____ TEXT BLOCK

There has apparently been a back-and-forth playing out on social media in recent days over the fate of the American textile industry. A once-thriving sector of American manufacturing, the unions representing U.S. garment workers were still running ads as recently as the 1970s trying to convince people to buy American-made clothes. But over the years, the business dried up and the jobs largely moved overseas. Today, most of the clothes we wear are made in the Global South.
Since Trump's idiotic trade war went into effect, some liberals have made the defunct garment industry the butt of their attacks on Trump's woefully shortsighted policy. They have apparently been mocking the tariffs online, for instance, with "cartoon memes of Americans sowing cloth"—the point being that U.S. workers probably would not want these kinds of manufacturing jobs if they actually came back.
Along similar lines, the New York Times ran an article a couple weeks ago about one southern town that used to be dominated by textile factories. The point of the article was that most people who lived there didn't actually remember the "mill jobs" fondly, and didn't want them to return.
Life in a "dark, Satanic mill"—as Blake called them—was perhaps actually not so hot. And the people on social media are probably right that we tend to over-romanticize the departed manufacturing jobs of yesterday.
It seems to me, however, that people are also right to view the middle-class blue collar jobs of former times as something that ought to be recreated if we can. My problem with Trump's tariffs is not that they hearken back to the ideal of high-wage manufacturing jobs. My problem is that his tariffs will almost certainly not create any of these jobs and actually will make it harder to manufacture things in America.
Plus, meanwhile, they will punish innocent people around the world and may well spark a global recession. Oh, right—that.

________

[OBJECTIVE]
Condense the paragraph of the textile jobs essay that begins "There has apparently been a back-and-forth" into a short bulleted list of its main facts. Rely only on the textile jobs essay.

____ MATERIAL PROVIDED

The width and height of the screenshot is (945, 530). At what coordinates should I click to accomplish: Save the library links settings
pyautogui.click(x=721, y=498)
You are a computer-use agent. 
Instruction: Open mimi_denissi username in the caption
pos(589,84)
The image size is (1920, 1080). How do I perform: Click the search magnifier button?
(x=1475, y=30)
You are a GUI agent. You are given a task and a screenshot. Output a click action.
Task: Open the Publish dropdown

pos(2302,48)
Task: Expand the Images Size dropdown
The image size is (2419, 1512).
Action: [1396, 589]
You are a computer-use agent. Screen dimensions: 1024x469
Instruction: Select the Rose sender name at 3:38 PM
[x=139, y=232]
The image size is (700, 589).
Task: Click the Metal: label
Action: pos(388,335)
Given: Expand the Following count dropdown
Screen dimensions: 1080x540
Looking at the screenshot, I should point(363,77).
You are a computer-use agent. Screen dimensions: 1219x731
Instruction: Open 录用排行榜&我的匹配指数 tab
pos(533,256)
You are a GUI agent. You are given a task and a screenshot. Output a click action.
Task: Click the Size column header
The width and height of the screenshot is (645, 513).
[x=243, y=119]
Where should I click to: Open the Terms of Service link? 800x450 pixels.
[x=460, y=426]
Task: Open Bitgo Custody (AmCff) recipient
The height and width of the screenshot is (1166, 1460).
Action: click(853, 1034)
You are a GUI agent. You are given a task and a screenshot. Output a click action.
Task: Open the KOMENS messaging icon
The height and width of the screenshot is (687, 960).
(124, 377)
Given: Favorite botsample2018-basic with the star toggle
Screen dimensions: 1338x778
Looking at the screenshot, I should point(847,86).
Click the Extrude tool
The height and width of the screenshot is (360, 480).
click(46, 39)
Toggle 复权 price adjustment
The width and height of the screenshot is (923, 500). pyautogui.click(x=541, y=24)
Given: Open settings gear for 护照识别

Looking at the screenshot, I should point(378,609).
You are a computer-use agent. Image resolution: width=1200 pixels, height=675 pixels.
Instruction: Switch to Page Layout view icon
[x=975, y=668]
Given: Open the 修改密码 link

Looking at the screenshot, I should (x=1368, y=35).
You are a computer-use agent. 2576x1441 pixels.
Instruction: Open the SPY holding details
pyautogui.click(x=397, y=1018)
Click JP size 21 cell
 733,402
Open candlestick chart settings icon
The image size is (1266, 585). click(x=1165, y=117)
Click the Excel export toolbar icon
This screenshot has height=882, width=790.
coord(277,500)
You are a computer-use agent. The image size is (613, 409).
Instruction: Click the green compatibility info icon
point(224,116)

________

[RESULT OF THE EXERCISE]
- A debate has apparently been playing out on social media in recent days over the fate of the American textile industry.
- The industry was once a thriving part of American manufacturing. As late as the 1970s, unions for U.S. garment workers ran ads urging people to buy American-made clothes.
- Over the years, the business dried up and most of the jobs moved overseas.
- Today, most clothes are made in the Global South.